Challenges: Persistent issues include file heterogeneity, fine-grained PDF-to-text processing, ambiguity in theory coding, legal restrictions (copyright), and AI-related risks (bias, hallucination). Alignment metrics and validation of automated extractions are highlighted as critical open areas.
Future Directions: Adoption of modified PRISMA protocols—especially with embedded AI reporting—sets a precedent for living, incremental systematic reviews and transparent, open-source artifact sharing. This development is poised to influence adjacent reporting standards (e.g., CONSORT, STROBE) and expand reproducible evidence synthesis across computational and organizational research domains.

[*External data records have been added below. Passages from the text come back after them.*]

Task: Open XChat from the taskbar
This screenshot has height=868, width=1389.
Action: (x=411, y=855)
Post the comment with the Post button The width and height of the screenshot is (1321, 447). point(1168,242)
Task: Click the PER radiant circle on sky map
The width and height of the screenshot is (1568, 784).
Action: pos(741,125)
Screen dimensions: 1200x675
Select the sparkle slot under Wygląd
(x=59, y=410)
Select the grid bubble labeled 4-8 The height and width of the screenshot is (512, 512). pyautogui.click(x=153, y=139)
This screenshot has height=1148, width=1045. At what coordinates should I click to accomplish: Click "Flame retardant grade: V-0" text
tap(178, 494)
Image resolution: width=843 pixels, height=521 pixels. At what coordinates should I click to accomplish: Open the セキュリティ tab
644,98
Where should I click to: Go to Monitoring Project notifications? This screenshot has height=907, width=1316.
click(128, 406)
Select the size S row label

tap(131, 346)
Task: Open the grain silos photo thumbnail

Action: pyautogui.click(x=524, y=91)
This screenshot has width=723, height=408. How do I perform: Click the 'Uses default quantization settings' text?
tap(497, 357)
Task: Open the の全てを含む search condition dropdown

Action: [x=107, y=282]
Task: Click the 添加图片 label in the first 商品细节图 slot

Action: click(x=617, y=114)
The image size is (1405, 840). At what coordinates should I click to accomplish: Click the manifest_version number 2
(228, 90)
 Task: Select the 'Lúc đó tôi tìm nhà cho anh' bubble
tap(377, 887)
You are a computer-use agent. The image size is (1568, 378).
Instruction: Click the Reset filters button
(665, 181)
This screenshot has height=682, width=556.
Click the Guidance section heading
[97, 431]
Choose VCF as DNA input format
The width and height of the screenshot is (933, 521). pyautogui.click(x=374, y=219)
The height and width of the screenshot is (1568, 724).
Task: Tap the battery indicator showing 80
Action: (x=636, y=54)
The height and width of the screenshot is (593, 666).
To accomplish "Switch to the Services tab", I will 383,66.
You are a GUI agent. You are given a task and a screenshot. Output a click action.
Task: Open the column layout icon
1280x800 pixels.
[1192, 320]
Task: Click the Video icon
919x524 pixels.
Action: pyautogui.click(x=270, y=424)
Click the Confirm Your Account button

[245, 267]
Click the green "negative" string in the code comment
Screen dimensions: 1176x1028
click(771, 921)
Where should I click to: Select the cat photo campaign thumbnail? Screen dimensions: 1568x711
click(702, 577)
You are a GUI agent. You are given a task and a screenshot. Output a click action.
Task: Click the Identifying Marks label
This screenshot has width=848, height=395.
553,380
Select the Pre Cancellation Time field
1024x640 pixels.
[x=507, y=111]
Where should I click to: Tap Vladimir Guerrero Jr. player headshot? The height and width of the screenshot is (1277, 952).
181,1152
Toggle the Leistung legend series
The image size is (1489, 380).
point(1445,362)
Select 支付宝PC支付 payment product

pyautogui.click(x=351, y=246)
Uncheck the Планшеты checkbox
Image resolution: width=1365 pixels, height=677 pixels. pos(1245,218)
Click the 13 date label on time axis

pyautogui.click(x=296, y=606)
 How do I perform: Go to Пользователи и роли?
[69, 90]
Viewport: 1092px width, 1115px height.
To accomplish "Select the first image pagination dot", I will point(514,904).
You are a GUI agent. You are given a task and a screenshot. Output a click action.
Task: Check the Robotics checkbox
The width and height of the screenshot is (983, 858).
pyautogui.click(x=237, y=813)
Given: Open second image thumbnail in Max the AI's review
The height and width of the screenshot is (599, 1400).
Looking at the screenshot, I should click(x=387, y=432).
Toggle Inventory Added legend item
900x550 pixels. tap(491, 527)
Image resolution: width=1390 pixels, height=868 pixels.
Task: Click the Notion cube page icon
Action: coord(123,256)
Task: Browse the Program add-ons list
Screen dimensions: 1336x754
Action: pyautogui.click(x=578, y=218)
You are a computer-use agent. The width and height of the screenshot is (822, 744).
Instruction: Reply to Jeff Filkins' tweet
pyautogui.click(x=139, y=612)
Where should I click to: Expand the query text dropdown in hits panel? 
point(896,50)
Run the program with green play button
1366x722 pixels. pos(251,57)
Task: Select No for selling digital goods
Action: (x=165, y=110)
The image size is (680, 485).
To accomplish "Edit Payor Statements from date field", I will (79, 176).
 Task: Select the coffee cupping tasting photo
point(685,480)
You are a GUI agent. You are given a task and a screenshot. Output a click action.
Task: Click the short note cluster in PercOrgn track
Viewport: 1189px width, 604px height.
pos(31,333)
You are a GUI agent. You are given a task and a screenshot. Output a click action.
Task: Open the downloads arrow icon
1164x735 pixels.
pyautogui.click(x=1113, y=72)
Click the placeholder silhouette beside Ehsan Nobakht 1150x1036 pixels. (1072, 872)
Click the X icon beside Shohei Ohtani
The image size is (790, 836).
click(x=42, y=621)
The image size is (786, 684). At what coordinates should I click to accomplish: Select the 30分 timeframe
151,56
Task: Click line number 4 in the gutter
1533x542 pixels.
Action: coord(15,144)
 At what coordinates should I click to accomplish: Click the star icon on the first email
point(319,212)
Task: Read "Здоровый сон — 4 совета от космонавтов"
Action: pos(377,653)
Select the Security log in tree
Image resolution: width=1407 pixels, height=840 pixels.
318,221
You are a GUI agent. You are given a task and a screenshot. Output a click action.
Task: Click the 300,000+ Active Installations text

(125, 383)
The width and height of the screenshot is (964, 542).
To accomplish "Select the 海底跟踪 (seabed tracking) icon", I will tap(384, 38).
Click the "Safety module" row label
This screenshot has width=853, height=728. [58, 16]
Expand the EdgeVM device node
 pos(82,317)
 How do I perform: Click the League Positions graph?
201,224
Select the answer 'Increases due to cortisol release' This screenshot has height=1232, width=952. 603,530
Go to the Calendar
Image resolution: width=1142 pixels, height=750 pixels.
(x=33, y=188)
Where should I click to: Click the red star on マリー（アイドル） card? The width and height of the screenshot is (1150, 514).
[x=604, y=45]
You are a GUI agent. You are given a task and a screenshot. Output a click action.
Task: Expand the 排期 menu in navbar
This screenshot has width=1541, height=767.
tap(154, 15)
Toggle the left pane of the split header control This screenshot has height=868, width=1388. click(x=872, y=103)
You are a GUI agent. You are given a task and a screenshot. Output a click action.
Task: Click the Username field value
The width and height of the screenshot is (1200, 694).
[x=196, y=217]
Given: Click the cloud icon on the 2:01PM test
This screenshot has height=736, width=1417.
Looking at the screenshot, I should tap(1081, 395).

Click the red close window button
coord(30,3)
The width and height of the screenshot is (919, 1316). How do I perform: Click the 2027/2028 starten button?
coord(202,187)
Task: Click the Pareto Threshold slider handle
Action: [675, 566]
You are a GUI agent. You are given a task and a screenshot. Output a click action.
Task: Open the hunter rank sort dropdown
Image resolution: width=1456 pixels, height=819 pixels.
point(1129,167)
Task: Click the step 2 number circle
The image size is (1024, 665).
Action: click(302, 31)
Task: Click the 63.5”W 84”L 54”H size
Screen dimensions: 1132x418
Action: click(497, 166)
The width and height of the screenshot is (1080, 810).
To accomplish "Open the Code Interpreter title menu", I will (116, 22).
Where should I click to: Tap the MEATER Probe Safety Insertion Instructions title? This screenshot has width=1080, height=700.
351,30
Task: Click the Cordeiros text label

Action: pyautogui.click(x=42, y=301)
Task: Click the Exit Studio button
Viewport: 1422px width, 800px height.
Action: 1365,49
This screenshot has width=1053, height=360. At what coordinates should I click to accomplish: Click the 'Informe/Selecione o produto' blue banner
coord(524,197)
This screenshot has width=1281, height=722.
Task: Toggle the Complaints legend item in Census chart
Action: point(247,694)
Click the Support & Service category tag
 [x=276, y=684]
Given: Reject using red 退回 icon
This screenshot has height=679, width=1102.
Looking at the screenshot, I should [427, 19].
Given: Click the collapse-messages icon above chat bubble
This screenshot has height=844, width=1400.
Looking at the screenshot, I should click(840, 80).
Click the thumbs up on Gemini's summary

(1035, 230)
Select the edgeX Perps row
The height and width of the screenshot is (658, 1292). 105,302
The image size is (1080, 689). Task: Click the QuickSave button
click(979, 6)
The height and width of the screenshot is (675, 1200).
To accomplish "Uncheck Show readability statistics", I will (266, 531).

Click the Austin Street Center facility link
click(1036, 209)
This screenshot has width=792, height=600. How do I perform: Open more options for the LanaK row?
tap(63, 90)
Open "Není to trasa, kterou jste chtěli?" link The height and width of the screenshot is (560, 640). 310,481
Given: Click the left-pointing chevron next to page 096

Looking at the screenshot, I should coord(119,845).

6. Summary of Key Modifications
| Modification/Extension | Purpose | Reference |
|---|---|---|
| Theoretical Mapping | Ensures framework-based comparability | (Ongala et al., 10 Mar 2025) |
| Inter-rater Reliability Calculation | Documents reviewer consistency | (Ongala et al., 10 Mar 2025) |
| Quality and Risk-of-Bias Appraisal | Contextualizes heterogeneous evidence | (Ongala et al., 10 Mar 2025) |
| Dataset/Model Reporting Items | Full ML transparency and reproducibility | (Susnjak, 2023) |
| Living Review Process | Enable ongoing, incremental synthesis | (Susnjak, 2023) |
| Legal/Ethical Documentation | Mitigate risks of model harm or misuse | (Susnjak, 2023) |
These modifications define the new state-of-the-art in systematic review reporting and operational transparency when integrating advanced computational or theoretical methodologies.
7. Conclusion
Modified PRISMA protocols instantiate transparent, reproducible, and context-appropriate systematic review workflows equipped to manage heterogeneity—whether theoretical, technical, or computational. The dual cases of theory-driven scoping review in non-profit healthcare and LLM-powered SLRs exemplify this evolution, demanding precise theoretical mapping, explicit computational reporting, and rigorous assessment of quality, ethics, and reproducibility (Ongala et al., 10 Mar 2025, Susnjak, 2023). These frameworks collectively signal a transition toward systematic reviews that are not only more efficient but also auditable and adaptable to rapid advances across both organizational and machine learning-driven evidence domains.